## Instructions to follow:
Rewrite the lines from the one containing "How do I perform: Toggle" through the one containing "tap(142, 176)", with "logo" changed to "emblem" and nothing else altered.
Task inputs start
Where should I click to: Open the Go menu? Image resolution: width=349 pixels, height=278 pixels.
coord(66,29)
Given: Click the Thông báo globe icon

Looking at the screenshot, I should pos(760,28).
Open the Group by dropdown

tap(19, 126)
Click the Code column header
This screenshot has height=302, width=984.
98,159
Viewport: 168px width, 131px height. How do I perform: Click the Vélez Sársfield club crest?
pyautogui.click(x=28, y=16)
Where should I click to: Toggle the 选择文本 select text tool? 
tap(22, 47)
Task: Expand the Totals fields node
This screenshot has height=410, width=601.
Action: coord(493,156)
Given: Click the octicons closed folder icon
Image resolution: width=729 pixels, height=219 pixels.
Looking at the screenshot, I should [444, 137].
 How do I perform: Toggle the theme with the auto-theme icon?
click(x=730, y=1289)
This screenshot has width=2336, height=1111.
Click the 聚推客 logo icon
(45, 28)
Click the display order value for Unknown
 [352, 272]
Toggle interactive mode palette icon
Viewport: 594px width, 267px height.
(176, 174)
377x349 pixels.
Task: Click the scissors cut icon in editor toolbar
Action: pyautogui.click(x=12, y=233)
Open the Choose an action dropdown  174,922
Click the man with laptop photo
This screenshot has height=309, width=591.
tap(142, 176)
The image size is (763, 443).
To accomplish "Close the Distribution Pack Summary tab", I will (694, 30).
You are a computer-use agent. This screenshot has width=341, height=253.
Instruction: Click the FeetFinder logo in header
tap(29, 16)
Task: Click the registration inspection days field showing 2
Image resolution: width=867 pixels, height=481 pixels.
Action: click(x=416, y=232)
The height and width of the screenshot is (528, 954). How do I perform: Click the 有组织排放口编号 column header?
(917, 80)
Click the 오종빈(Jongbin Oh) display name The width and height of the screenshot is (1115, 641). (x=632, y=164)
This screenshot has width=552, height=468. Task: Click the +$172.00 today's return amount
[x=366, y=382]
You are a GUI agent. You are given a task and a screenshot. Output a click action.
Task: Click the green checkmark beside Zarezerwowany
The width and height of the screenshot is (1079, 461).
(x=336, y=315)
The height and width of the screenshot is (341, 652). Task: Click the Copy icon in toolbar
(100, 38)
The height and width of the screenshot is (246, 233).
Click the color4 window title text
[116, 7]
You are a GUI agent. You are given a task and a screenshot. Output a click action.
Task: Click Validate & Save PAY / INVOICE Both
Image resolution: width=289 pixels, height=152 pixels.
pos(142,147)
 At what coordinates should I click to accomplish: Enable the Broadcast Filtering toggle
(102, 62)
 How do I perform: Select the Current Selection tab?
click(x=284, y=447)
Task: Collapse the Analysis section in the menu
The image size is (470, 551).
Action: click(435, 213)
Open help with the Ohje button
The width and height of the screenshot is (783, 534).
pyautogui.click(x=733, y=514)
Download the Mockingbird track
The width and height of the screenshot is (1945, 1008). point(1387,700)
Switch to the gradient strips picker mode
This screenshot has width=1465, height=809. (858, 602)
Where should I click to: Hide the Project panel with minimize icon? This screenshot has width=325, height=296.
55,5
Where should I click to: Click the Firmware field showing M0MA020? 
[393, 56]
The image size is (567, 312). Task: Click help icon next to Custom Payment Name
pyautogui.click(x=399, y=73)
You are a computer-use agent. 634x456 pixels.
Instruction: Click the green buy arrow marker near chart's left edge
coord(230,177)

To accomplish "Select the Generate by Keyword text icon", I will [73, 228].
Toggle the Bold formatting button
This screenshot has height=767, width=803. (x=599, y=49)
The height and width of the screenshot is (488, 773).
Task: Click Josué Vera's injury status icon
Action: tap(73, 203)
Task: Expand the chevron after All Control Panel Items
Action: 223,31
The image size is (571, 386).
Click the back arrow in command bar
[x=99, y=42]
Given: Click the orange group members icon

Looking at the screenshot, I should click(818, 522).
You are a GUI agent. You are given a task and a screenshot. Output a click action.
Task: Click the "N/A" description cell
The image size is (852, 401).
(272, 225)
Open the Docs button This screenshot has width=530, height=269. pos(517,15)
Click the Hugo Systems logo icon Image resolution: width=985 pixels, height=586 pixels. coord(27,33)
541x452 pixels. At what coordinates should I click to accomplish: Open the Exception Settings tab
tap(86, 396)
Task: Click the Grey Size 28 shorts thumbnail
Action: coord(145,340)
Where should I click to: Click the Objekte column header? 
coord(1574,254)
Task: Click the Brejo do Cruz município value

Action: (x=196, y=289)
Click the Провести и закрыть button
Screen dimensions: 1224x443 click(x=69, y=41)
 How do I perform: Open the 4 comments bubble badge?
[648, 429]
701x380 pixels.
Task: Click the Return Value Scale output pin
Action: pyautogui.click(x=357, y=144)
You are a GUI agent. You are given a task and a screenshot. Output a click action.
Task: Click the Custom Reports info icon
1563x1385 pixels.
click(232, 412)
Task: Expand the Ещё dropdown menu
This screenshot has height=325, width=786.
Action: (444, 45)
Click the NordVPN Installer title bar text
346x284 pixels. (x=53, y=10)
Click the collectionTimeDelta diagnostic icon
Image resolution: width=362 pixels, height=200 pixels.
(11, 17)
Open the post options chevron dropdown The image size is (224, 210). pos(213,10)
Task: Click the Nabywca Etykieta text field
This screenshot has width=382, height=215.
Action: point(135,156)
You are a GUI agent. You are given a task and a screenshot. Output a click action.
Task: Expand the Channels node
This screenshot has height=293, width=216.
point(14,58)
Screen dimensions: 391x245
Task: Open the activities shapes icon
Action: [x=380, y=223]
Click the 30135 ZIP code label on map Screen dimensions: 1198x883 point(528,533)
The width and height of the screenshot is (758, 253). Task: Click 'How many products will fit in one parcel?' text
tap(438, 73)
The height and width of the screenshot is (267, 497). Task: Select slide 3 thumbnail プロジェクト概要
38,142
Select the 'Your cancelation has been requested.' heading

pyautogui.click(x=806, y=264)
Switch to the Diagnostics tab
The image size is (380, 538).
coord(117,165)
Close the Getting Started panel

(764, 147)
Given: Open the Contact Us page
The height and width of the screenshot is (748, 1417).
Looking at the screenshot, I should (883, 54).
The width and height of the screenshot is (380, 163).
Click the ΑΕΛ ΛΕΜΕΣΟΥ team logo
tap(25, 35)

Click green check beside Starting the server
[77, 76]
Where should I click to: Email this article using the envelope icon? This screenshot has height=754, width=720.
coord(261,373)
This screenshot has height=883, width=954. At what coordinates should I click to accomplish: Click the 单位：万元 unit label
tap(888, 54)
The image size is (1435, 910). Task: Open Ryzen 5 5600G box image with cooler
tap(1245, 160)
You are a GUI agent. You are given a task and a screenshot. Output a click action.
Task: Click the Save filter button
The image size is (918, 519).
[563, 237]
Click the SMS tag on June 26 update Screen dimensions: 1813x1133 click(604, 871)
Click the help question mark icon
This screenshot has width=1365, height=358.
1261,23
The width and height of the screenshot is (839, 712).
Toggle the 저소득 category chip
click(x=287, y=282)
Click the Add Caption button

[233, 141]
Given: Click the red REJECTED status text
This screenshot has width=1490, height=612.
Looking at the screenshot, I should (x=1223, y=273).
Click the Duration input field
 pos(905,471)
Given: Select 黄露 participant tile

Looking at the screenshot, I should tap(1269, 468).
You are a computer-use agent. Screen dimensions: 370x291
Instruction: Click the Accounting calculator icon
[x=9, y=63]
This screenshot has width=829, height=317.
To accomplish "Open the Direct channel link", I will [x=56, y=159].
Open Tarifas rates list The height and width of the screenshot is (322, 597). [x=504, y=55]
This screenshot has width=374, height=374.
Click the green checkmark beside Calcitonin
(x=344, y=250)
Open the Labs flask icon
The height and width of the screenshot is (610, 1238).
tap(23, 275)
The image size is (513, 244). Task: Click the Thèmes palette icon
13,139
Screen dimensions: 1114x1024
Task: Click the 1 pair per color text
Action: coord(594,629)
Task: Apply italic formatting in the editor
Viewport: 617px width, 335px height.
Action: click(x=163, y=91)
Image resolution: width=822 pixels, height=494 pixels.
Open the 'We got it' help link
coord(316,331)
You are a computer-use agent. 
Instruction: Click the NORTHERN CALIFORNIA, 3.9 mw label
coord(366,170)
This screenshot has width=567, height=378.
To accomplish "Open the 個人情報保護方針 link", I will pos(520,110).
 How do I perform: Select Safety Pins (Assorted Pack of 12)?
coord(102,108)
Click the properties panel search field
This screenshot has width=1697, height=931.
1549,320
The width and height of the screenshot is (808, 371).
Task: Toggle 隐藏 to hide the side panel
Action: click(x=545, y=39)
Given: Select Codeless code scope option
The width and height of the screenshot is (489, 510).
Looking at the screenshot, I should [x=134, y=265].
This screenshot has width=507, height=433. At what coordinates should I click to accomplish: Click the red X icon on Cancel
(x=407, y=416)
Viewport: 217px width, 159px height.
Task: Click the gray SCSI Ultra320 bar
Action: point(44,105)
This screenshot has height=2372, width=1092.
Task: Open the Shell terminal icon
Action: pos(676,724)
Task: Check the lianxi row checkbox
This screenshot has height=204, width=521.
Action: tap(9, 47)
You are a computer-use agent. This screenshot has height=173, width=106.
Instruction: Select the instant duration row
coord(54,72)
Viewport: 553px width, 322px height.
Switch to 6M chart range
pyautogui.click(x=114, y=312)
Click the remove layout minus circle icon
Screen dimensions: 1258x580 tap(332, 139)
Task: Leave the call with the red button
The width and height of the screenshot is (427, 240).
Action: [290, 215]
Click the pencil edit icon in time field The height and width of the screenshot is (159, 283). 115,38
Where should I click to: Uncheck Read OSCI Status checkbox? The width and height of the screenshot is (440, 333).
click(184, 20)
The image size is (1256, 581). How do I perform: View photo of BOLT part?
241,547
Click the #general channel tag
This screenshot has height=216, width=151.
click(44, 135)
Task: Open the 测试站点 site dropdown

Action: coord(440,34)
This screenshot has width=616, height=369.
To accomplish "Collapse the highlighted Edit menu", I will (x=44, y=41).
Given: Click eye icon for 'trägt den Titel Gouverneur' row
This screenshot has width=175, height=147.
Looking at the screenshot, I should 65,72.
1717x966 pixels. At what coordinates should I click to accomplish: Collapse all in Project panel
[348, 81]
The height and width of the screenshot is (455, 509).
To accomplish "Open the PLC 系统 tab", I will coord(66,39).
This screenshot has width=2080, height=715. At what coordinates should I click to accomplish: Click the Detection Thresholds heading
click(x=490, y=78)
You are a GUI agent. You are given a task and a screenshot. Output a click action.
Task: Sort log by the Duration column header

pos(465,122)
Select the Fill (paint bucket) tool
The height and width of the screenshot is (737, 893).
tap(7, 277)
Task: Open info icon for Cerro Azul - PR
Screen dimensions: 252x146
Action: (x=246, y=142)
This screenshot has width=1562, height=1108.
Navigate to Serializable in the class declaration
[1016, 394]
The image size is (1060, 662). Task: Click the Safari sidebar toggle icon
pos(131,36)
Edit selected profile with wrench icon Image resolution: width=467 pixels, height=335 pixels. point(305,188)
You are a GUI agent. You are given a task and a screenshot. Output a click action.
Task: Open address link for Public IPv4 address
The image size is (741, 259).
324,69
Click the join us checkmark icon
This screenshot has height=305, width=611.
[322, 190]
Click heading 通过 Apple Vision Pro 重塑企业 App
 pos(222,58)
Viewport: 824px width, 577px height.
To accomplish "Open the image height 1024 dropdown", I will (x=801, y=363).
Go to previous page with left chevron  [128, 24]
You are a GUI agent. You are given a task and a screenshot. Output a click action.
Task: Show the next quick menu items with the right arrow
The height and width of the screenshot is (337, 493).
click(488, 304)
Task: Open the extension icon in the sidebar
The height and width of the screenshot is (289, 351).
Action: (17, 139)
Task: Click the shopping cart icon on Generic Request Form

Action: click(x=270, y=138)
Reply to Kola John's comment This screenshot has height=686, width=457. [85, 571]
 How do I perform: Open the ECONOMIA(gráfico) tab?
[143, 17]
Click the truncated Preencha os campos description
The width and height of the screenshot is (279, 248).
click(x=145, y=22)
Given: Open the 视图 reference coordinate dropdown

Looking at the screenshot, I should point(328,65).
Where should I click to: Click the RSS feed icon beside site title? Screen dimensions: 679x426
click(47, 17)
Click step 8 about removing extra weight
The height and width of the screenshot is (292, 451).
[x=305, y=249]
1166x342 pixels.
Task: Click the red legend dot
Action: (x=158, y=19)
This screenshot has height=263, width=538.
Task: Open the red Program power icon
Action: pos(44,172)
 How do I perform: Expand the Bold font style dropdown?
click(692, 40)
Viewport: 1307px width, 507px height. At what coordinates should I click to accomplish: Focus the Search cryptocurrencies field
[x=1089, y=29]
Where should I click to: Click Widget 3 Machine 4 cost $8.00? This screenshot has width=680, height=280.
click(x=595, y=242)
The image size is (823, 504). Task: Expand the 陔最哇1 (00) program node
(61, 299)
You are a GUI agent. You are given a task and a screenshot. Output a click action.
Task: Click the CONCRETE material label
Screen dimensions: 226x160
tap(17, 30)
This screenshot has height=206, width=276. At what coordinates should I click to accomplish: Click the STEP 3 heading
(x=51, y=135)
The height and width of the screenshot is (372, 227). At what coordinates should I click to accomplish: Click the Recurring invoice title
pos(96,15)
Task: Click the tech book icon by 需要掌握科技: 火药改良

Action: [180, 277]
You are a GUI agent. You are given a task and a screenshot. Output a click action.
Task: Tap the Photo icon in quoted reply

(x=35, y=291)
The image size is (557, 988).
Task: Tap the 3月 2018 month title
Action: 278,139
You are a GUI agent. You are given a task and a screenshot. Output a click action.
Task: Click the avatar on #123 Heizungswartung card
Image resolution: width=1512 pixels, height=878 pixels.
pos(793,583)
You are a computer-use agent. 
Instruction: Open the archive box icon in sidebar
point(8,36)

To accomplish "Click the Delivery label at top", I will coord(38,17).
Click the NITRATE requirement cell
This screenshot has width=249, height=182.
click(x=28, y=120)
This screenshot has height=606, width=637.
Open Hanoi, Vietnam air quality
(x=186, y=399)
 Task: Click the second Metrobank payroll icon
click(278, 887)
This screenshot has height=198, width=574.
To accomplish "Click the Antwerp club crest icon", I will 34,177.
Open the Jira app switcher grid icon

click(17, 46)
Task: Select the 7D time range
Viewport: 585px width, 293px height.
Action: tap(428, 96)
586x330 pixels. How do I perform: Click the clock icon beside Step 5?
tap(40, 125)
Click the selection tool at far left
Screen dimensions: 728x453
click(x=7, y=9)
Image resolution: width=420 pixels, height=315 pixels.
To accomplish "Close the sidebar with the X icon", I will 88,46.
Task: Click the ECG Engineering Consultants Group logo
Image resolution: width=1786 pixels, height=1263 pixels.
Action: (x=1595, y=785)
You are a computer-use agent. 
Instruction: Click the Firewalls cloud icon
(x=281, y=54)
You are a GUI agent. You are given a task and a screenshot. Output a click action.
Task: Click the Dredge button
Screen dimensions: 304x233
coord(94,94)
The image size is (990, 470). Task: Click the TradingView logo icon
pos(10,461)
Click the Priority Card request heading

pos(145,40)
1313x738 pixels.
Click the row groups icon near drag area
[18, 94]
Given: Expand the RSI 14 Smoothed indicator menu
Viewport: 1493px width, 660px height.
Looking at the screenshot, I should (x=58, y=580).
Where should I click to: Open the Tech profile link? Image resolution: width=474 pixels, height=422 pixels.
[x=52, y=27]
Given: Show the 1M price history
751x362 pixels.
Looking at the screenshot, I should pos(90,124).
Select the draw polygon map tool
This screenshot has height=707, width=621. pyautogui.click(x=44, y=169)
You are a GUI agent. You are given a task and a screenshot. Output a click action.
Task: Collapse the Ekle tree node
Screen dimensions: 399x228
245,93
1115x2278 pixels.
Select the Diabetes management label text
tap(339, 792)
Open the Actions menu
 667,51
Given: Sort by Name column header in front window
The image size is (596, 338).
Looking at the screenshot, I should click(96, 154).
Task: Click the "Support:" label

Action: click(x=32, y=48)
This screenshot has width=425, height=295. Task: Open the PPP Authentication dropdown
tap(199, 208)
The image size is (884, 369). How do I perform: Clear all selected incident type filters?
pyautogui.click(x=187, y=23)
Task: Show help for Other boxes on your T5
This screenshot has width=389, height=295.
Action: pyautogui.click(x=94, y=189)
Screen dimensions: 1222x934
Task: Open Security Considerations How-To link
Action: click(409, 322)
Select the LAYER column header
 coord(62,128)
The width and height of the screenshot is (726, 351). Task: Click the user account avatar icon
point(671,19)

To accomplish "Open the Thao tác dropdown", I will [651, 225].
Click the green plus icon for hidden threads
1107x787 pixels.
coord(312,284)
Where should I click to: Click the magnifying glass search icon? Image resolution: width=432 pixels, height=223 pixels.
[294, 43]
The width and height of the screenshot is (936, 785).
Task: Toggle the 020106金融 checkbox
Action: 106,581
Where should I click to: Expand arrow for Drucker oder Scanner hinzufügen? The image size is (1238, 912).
Task inputs end
## Full output:
 How do I perform: Toggle the theme with the auto-theme icon?
click(x=730, y=1289)
This screenshot has width=2336, height=1111.
Click the 聚推客 emblem icon
(45, 28)
Click the display order value for Unknown
 [352, 272]
Toggle interactive mode palette icon
Viewport: 594px width, 267px height.
(176, 174)
377x349 pixels.
Task: Click the scissors cut icon in editor toolbar
Action: pyautogui.click(x=12, y=233)
Open the Choose an action dropdown  174,922
Click the man with laptop photo
This screenshot has height=309, width=591.
tap(142, 176)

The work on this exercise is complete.